- Born: 1952 or 1953 (age 72–73)
- Education: Tiffin University University of Dayton
- Occupation: Businessman
- Title: Chairman and CEO, Marathon Petroleum

= Gary R. Heminger =

American businessman

Gary R. Heminger (born 1952/1953) is an American businessman, and the former chairman and chief executive of Marathon Petroleum, a US-based oil refining, marketing, and pipeline transport company, and a Fortune Global 500 company.

==Early life==
Heminger earned a bachelor's degree in accounting from Tiffin University in 1976, and a master's degree in business administration from the University of Dayton in 1982.

==Career==
Heminger served as the CEO of Marathon Petroleum from 30 June 2011 until 18 March 2020. Heminger began working for Marathon in 1975. He spent three years in London as audit supervisor of the Brae Project and eight years with Emro Marketing in several marketing and commercial roles. In 1991, he was named vice president of Emro Marketing’s Western Division.
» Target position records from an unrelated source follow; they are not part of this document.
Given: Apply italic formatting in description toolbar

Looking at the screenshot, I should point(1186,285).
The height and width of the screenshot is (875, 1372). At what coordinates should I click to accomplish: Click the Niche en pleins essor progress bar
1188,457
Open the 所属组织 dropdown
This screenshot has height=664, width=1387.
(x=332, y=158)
From 1995 to 1996, he served as president of Marathon Pipe Line Company.

Time reported in March 2018 that Heminger earned 935 times more than Marathon Petroleum's median employee.

== Memberships ==
Heminger was appointed to a nine-year term on the Ohio State University board of trustees by Governor John Kasich. Heminger’s term was extended from June 11, 2018, to May 13, 2027.